Facial recognition technology
Safeguards to minimise the risks of facial recognition technology
There are several safeguards to minimize the risks of facial recognition technology that companies can take.
Principles of GDPR to consider
Regardless of whether a company has a legal basis for the processing and fulfills any of the exceptions for processing sensitive personal data, the company must also comply with the other obligations.
Among other things, the fundamental data protection principles pursuant to Article 5 of the GDPR.
Here are four of the seven data protection principles that are good to have especially in mind
When the personal data are no longer necessary for the purpose for which they were collected, they shall be deleted or anonymised.
It is not allowed to process more personal data than necessary to achieve the purpose of the processing.
The company must take adequate organizational and technical security measures to protect the personal data processed.
Personal data may only be processed for the purpose for which it was collected. In addition, the purpose must be specific and explicit.

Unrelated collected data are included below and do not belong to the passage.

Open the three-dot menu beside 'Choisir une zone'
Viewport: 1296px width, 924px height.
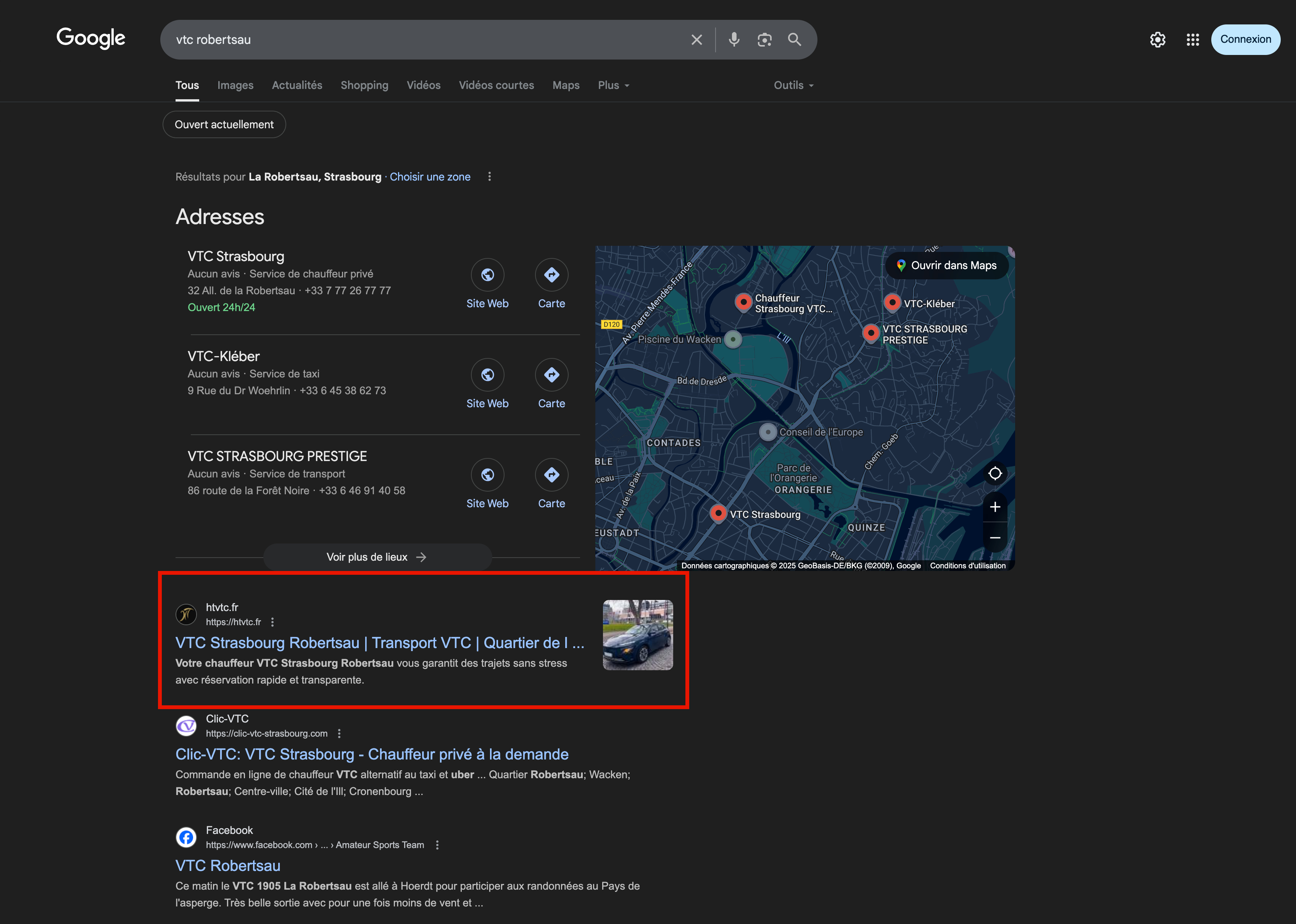[489, 176]
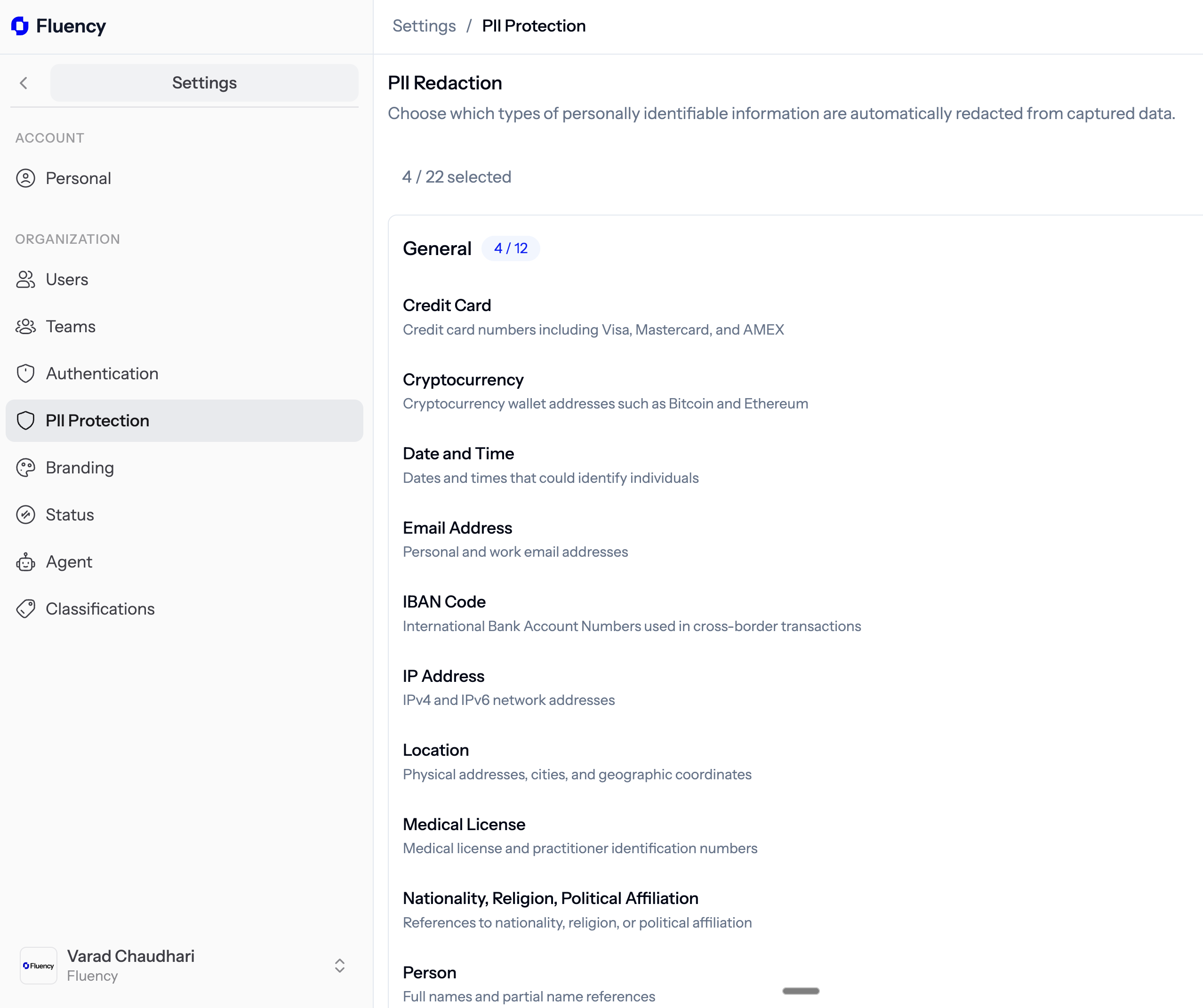Click the Settings header button in sidebar
Screen dimensions: 1203x1008
coord(205,83)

Safeguards to minimise the risks of facial recognition technology
Storage solutions
It is important to keep in mind that the requirements for storing sensitive personal data are higher. The best thing is that the data subject should have the personal data in their own hands, in order to get as good control over them as possible. Alternatively, it may be possible to have them stored encrypted in a central database, provided that the data subject is the only one who has access to the encryption key.
Impact assessment
Before commencing the processing, the company shall carry out and document an impact assessment. Where there is still a high risk to the rights and freedoms of individuals following the assessment, the company shall request a prior consultation of the national data protection authority.
Eligibility management
To ensure that only individuals who need access to certain personal data in order to perform their tasks have access, it is important to implement permission management. In other words, it should be done, to ensure that not everyone in a company has access to all personal data.
Controls
In order to deal with false results and possible technical problems, it is good with the possibility of human control.
More about GDPR
Uses for facial recognition
Facial recognition can be used in several areas for private operators, provided that the law and circumstances allow it. For example, in commerce, such as in unmanned gyms, shops or similar, for verification in banking and financial services and to increase security at airports or other protected objects. Facial recognition technology can be used both to verify people and identify people.